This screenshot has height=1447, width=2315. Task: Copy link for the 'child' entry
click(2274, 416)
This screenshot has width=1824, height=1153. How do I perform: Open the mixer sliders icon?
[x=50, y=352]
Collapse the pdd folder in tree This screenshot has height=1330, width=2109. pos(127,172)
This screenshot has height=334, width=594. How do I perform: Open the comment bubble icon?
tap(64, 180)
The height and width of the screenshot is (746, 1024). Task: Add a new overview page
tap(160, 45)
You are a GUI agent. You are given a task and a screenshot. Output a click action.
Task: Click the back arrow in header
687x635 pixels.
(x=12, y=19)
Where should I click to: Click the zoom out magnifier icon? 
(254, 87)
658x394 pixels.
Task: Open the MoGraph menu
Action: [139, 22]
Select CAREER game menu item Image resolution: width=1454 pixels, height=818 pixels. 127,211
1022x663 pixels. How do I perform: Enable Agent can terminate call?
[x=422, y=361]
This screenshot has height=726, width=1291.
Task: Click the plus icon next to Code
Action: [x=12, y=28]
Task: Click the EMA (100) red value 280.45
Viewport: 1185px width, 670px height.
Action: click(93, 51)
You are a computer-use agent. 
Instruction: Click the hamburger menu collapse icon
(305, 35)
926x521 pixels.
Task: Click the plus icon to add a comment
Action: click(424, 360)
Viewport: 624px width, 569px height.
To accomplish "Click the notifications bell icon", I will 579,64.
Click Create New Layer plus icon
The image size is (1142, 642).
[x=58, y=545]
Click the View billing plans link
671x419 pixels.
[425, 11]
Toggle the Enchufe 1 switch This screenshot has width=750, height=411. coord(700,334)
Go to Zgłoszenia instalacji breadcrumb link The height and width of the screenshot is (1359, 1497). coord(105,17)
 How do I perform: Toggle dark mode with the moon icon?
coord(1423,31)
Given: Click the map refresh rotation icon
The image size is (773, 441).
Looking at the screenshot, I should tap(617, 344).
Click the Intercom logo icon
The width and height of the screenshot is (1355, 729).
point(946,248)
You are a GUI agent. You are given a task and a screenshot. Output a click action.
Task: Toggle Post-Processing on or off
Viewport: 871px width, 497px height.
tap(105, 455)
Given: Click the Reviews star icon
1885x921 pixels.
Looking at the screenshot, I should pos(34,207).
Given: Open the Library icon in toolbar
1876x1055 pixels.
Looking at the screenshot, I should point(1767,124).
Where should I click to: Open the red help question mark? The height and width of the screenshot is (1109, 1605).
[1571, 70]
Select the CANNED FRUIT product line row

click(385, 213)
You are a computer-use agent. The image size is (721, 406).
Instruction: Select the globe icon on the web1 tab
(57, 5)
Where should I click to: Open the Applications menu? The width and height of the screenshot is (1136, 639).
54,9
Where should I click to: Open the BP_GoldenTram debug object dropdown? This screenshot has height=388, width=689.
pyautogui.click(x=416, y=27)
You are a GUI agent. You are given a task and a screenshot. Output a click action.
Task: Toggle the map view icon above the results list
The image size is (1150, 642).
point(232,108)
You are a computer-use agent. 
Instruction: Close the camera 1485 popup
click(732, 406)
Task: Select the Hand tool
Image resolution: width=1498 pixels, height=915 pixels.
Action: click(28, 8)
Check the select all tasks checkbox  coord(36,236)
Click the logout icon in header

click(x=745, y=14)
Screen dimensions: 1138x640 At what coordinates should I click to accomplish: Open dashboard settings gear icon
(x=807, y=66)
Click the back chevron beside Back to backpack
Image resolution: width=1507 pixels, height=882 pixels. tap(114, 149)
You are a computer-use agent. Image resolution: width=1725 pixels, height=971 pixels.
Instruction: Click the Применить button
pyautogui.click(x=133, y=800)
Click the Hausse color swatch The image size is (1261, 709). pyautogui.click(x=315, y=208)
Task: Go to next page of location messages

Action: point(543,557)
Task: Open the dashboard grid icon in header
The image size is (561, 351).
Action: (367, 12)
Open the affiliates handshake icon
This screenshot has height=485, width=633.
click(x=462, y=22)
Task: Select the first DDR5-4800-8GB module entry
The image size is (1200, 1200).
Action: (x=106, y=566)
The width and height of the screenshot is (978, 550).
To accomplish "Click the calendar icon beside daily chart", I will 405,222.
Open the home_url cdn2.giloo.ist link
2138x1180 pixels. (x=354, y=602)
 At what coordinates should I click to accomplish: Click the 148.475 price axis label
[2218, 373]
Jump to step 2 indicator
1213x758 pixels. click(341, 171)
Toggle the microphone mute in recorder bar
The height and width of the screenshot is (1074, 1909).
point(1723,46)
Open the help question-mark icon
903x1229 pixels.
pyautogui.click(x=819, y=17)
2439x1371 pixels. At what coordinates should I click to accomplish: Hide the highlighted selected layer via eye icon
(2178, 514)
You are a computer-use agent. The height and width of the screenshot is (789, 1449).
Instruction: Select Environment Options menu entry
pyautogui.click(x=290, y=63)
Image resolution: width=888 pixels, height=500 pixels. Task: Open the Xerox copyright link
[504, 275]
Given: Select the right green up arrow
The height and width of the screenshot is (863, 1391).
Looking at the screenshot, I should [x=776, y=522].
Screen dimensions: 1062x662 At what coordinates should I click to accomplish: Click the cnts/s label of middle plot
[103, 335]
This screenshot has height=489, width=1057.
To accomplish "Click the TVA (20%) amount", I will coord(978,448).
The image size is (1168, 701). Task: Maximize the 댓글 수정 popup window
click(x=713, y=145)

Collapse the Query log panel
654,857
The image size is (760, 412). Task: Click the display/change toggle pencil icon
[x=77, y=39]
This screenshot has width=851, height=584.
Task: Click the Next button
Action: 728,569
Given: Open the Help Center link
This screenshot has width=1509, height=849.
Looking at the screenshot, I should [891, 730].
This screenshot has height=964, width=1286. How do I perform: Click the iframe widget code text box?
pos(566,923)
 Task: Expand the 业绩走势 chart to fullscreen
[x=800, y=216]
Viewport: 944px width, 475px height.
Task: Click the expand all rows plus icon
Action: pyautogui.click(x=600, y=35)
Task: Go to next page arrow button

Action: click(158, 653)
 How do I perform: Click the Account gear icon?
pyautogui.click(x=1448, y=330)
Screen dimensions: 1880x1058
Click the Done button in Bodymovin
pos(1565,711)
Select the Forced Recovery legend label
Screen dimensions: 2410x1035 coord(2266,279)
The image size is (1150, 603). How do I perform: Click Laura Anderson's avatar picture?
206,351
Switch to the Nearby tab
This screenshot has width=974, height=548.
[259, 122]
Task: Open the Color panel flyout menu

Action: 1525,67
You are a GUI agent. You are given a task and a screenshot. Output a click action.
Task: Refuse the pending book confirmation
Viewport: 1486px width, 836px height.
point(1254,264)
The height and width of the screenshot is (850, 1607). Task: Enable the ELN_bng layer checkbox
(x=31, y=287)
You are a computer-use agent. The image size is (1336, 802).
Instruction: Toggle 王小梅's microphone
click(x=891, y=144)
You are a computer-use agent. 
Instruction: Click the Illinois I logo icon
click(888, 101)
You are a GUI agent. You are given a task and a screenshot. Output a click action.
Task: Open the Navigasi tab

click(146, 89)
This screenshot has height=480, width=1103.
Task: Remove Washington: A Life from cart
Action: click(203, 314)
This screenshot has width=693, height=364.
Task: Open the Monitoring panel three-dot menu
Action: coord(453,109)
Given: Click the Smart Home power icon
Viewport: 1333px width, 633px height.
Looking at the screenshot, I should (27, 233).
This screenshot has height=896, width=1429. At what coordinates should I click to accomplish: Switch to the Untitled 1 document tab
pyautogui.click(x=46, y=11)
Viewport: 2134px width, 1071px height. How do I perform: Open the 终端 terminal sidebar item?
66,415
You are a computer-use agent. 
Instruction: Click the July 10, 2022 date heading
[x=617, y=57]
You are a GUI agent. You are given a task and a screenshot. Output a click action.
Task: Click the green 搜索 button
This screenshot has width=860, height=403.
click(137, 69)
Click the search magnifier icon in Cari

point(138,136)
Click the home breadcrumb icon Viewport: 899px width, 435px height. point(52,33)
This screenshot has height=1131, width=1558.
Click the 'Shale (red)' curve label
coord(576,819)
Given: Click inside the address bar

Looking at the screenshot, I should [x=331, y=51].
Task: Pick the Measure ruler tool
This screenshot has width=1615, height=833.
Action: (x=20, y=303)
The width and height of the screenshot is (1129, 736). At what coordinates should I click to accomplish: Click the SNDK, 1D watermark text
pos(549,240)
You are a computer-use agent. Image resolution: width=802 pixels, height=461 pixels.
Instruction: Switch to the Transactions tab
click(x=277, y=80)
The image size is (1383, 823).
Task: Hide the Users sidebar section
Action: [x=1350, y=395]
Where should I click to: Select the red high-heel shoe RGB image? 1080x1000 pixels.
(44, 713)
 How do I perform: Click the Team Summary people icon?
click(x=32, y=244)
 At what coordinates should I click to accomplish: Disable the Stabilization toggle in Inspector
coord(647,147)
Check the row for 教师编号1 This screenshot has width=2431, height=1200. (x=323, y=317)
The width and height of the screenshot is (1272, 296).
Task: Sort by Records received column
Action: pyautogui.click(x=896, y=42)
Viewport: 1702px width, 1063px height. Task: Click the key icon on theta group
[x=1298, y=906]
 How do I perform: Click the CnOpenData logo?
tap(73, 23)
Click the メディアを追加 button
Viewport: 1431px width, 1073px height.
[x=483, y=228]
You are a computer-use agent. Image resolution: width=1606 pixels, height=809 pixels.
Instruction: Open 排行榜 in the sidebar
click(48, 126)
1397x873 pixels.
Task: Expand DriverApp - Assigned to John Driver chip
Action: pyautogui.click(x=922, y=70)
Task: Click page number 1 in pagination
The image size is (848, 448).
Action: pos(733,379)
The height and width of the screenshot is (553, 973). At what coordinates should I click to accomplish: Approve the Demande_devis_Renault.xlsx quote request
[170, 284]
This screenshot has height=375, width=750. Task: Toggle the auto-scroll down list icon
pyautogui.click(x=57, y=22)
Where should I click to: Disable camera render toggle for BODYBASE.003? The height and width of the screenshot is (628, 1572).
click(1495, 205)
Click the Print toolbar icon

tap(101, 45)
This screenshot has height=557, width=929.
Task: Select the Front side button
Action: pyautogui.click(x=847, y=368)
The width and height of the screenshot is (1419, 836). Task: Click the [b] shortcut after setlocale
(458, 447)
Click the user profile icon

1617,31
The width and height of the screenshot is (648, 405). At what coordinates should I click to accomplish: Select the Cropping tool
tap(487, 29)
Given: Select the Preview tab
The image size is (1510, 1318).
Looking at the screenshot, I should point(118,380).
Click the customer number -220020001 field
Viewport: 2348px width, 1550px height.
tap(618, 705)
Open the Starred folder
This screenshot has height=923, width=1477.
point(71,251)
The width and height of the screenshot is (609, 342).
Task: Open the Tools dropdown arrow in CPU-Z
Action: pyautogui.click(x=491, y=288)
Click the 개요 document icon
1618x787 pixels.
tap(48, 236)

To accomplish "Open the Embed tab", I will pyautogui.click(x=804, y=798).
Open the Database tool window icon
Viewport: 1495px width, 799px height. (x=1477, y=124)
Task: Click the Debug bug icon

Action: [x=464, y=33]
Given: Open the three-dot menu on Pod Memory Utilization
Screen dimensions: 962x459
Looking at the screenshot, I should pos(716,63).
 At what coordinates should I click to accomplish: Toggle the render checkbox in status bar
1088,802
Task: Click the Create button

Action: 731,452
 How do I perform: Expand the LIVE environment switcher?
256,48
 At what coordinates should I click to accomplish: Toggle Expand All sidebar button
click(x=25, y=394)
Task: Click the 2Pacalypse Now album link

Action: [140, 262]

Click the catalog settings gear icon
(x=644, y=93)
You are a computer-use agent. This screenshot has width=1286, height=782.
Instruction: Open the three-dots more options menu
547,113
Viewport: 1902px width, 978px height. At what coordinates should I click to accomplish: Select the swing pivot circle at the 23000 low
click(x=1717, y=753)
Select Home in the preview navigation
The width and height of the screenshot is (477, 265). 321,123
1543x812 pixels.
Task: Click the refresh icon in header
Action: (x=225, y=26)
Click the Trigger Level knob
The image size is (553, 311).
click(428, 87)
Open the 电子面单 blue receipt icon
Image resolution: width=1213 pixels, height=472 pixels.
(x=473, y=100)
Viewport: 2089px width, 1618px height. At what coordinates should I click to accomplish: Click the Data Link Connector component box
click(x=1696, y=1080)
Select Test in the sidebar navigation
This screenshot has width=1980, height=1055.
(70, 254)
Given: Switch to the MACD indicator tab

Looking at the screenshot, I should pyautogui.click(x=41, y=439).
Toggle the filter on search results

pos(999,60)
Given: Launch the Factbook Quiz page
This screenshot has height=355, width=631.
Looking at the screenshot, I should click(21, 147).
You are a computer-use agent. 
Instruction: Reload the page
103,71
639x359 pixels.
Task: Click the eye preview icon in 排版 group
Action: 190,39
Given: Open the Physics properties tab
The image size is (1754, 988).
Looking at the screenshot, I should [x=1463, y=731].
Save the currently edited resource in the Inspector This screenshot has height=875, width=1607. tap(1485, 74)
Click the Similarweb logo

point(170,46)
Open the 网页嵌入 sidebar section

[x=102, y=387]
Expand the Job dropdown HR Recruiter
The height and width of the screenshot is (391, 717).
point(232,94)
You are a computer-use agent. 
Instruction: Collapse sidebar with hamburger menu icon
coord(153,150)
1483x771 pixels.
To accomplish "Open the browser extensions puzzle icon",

**Problem details**
The reply should consist solely of the lines above from the one that has "Instruction: Open the" through the one that has "Click the Trigger Level knob", reproduced exactly.

**Answer to this exercise**
Instruction: Open the three-dots more options menu
547,113
Viewport: 1902px width, 978px height. At what coordinates should I click to accomplish: Select the swing pivot circle at the 23000 low
click(x=1717, y=753)
Select Home in the preview navigation
The width and height of the screenshot is (477, 265). 321,123
1543x812 pixels.
Task: Click the refresh icon in header
Action: (x=225, y=26)
Click the Trigger Level knob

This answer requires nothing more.